## RAG: Retrieval Augmented Generation.
- Large language models (LLMs) have a limited context size.
- TLDR
- Not all context is relevant to a given question
- Query → Retrieve (Search) →  Results →  (LLM) →  Answer
- RAG is a method to combine LLM with Retrieval: Retrieval Augmented Generation



In [1]:
! pip3 install -qU  markdownify  langchain-upstage rank_bm25

In [2]:

%load_ext dotenv
%dotenv
# UPSTAGE_API_KEY

In [3]:
import warnings

warnings.filterwarnings("ignore")

In [4]:
from langchain_upstage import UpstageLayoutAnalysisLoader


layzer = UpstageLayoutAnalysisLoader(
    "pdfs/kim-tse-2008.pdf", use_ocr=True, output_type="html"
)
# For improved memory efficiency, consider using the lazy_load method to load documents page by page.
docs = layzer.load()  # or layzer.lazy_load()

In [5]:
from IPython.display import display, HTML

display(HTML(docs[0].page_content[:1000]))

In [6]:
from langchain_core.prompts import PromptTemplate
from langchain_core.output_parsers import StrOutputParser
from langchain_upstage import ChatUpstage


llm = ChatUpstage()

prompt_template = PromptTemplate.from_template(
    """
    Please provide most correct answer from the following context. 
    If the answer is not present in the context, please write "The information is not present in the context."
    ---
    Question: {question}
    ---
    Context: {Context}
    """
)
chain = prompt_template | llm | StrOutputParser()

In [7]:
chain.invoke({"question": "What is bug classficiation?", "Context": docs})

BadRequestError: Error code: 400 - {'error': {'message': "This model's maximum context length is 32768 tokens.
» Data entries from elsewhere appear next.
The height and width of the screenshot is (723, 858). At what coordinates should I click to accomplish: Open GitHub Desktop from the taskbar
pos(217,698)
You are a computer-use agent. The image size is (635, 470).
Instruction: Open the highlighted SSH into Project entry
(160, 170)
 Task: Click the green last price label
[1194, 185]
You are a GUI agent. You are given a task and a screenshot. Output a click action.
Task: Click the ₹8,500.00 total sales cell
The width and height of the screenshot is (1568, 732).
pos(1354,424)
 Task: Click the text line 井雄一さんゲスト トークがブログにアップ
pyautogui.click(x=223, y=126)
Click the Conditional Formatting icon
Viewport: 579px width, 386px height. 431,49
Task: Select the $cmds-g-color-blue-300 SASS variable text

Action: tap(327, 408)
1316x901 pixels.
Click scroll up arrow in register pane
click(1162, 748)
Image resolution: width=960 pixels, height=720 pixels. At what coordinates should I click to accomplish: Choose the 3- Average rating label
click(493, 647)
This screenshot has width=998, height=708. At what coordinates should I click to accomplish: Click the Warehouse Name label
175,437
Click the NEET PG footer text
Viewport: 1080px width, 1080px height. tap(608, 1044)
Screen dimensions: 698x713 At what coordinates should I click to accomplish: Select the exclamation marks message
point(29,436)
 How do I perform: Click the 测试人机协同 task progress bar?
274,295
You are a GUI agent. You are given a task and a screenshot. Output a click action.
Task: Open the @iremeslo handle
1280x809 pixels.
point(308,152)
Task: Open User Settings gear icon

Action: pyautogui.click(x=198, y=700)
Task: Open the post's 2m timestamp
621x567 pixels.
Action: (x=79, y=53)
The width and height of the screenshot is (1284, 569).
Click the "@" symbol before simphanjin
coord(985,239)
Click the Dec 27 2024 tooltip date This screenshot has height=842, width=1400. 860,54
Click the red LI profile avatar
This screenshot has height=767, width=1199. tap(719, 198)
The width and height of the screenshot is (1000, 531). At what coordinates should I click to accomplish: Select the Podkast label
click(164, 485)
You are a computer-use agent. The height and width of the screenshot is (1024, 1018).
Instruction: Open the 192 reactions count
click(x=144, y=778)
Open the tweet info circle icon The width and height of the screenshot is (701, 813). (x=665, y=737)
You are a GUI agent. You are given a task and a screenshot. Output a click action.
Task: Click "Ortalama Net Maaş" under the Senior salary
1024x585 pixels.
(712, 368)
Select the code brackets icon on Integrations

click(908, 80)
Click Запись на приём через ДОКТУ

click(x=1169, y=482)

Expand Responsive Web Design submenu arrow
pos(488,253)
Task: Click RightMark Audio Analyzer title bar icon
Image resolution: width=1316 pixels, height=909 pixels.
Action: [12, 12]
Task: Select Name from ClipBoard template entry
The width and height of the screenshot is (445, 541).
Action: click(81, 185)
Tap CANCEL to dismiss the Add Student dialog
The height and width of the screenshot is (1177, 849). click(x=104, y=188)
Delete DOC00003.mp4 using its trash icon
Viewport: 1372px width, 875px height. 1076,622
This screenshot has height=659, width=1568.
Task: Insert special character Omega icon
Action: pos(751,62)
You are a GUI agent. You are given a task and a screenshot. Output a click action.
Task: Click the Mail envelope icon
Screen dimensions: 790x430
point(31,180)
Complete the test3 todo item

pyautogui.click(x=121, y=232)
However, your messages resulted in 34131 tokens. Please reduce the length of the messages.", 'type': 'invalid_request_error', 'param': 'messages', 'code': 'context_length_exceeded'}}

In [8]:
from langchain_community.retrievers import BM25Retriever
from langchain_text_splitters import (
    Language,
    RecursiveCharacterTextSplitter,
)

text_splitter = RecursiveCharacterTextSplitter.from_language(
    chunk_size=1000, chunk_overlap=100, language=Language.HTML
)
splits = text_splitter.split_documents(docs)

retriever = BM25Retriever.from_documents(splits)

In [9]:
retriever.invoke("What is bug classficiation?")

[Document(page_content="<p id='111' style='font-size:18px'>One assumption of the presentation SO far is that a bug is<br>repaired in a single bug-fix change. What happens when a<br>bug is repaired across multiple commits? There are two<br>cases. In the first case, a bug repair is split across multiple<br>commits, with each commit modifying a separate section of<br>the code (code sections are disjoint). Each separate change is<br>tracked back to its initial bug-introducing change, which is<br>then used to train the SVM classifier. In the second case, a bug<br>fix occurs incrementally over multiple commits, with some<br>later fixes modifying earlier ones (the fix code partially<br>overlaps). The first patch in an overlapping code section<br>would be traced back to the original bug-introducing change.<br>Later modifications would not be traced back to the original<br>bug-introducing change. Instead, they would be traced back<br>to an intermediate modification, which is identified as bug",

In [10]:
query = "What is bug classficiation?"
context_docs = retriever.invoke(query)
chain.invoke({"question": query, "Context": context_docs})

'The information is not present in the context.'

In [11]:
query = "What is bug classficiation?"
context_docs = retriever.invoke("bug")
chain.invoke({"question": query, "Context": context_docs})

'Bug classification is a process that involves classifying changes and predicting whether there is a bug in any of the lines that were changed in one file in one SCM commit transaction. It is different from bug prediction work that focuses on finding prediction or regression models to identify fault-prone or buggy modules, files, and functions. Bug classification allows for immediate bug predictions since it can predict buggy changes as soon as a change is made.'

# Excercise 
It seems keyword search is not the best for LLM queries. What are some alternatives?